Start of Material for this task

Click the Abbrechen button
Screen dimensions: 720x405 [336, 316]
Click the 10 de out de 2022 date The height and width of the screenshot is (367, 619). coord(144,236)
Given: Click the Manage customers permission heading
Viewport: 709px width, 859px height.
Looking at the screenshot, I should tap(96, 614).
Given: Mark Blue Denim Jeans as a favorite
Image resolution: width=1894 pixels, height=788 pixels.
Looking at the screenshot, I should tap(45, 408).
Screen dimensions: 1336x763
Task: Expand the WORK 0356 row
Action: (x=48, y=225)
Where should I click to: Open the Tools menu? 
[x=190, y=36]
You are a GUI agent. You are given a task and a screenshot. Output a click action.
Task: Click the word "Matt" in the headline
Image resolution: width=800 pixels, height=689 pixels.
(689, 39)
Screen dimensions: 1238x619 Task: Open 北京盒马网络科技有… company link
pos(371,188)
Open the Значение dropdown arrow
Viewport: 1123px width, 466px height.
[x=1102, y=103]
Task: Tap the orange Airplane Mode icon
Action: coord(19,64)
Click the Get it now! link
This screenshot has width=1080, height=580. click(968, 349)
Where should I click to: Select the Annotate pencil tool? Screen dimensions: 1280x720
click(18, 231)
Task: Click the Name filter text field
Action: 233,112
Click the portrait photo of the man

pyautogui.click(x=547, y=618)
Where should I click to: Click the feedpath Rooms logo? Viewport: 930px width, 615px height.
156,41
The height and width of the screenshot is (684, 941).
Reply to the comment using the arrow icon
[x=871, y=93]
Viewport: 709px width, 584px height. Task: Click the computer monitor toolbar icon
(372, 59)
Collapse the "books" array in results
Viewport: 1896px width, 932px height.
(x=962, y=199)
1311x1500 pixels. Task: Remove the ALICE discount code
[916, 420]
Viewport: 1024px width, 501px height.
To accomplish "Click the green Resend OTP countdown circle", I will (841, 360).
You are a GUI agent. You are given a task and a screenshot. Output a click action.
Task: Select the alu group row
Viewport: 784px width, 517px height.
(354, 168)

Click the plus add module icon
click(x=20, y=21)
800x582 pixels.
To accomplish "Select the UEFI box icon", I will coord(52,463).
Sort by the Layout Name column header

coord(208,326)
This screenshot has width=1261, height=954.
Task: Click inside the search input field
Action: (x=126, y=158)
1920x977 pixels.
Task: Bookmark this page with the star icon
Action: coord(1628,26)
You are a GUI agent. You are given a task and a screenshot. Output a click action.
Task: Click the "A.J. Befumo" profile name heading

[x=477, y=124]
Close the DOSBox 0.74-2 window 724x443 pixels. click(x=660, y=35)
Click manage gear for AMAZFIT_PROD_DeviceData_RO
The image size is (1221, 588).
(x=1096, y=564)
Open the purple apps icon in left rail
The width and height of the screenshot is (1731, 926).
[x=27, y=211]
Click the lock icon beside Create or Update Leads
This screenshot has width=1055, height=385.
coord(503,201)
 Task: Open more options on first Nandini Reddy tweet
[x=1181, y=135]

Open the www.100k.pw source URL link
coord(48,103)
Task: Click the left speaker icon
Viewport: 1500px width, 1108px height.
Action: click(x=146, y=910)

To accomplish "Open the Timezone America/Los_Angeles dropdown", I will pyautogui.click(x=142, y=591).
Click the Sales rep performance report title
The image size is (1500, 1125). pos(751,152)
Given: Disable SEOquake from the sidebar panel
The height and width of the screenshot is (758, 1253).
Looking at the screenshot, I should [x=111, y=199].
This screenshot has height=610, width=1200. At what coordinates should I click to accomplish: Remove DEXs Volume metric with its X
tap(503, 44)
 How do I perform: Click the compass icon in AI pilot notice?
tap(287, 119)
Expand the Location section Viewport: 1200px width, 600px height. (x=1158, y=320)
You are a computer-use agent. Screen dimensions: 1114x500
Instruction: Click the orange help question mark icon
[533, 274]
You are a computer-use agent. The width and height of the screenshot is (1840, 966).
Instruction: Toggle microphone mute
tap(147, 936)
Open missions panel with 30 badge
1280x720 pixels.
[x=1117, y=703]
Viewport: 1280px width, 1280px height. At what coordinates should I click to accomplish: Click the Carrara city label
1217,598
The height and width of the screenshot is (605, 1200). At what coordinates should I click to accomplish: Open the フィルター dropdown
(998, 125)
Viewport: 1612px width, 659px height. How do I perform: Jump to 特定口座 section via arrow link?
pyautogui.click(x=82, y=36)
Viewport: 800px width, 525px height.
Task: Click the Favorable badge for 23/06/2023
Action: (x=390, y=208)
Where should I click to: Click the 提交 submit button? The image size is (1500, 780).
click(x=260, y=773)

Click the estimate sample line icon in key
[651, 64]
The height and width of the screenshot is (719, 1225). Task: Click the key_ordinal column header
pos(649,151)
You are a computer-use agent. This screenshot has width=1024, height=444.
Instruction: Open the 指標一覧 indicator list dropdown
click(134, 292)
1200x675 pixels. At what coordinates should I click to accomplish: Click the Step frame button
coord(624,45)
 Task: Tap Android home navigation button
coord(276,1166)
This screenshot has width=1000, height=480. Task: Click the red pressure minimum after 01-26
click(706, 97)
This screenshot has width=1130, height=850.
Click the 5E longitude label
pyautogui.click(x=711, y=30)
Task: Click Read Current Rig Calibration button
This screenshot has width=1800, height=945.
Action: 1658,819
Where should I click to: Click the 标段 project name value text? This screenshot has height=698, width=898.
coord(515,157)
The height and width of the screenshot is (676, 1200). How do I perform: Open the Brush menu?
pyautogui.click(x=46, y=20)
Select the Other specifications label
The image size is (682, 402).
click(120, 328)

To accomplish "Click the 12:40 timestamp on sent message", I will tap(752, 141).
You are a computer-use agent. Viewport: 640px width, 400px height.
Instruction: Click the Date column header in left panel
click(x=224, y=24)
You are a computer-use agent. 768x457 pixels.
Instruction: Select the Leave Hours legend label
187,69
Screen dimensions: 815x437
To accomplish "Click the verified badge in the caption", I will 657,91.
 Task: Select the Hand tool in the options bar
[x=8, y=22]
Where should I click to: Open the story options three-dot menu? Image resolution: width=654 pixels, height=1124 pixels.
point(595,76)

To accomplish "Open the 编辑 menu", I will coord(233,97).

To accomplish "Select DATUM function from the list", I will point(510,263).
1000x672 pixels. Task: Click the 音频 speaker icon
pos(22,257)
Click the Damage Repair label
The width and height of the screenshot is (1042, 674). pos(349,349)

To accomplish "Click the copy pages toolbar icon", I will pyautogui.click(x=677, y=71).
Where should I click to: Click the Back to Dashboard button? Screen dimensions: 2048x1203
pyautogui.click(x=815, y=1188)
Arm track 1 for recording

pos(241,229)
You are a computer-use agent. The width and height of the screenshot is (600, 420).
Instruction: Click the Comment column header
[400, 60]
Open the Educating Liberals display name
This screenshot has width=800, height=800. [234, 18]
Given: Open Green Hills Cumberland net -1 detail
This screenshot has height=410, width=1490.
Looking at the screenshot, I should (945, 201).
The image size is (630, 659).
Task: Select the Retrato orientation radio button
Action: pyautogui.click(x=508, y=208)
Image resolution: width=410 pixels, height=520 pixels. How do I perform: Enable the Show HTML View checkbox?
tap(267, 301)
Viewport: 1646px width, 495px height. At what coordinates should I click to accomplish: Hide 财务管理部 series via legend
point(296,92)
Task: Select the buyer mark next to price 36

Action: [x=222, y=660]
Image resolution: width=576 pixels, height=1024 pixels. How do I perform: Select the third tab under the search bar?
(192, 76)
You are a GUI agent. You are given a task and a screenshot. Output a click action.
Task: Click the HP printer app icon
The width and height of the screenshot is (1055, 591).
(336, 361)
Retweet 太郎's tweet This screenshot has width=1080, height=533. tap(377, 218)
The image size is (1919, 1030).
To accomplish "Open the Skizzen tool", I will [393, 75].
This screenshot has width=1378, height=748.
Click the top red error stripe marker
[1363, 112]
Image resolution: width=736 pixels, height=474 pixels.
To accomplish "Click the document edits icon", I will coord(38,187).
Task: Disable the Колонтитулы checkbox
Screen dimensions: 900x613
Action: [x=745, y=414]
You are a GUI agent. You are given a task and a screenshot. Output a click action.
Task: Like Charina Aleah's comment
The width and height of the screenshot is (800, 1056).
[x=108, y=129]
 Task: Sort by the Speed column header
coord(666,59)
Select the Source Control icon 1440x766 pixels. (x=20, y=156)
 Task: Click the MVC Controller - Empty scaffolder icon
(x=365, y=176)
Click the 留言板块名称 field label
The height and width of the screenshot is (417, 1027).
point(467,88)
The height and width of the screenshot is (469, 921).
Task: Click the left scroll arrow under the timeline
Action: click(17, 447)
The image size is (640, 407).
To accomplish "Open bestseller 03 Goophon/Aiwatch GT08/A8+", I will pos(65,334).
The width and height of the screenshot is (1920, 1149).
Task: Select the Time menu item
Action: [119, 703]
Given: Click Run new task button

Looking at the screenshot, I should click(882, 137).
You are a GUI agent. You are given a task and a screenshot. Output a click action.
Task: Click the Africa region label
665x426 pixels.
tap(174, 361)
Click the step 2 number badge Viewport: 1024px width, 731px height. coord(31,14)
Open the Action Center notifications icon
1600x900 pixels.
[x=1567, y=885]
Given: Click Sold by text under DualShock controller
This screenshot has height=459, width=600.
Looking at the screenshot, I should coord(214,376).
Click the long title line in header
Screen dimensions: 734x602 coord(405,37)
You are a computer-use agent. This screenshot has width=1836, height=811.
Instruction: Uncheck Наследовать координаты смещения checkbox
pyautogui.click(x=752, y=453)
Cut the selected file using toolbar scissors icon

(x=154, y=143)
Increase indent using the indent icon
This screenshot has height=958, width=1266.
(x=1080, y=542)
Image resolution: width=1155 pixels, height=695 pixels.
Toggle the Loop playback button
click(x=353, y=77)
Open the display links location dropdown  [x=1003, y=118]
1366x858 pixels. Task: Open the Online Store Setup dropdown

End of Material for this task

**Action item:** Wherever a line in the listing contains the word "from", copy that line out.

**Response to this exercise:**
Given: Disable SEOquake from the sidebar panel
To accomplish "Select DATUM function from the list", I will point(510,263).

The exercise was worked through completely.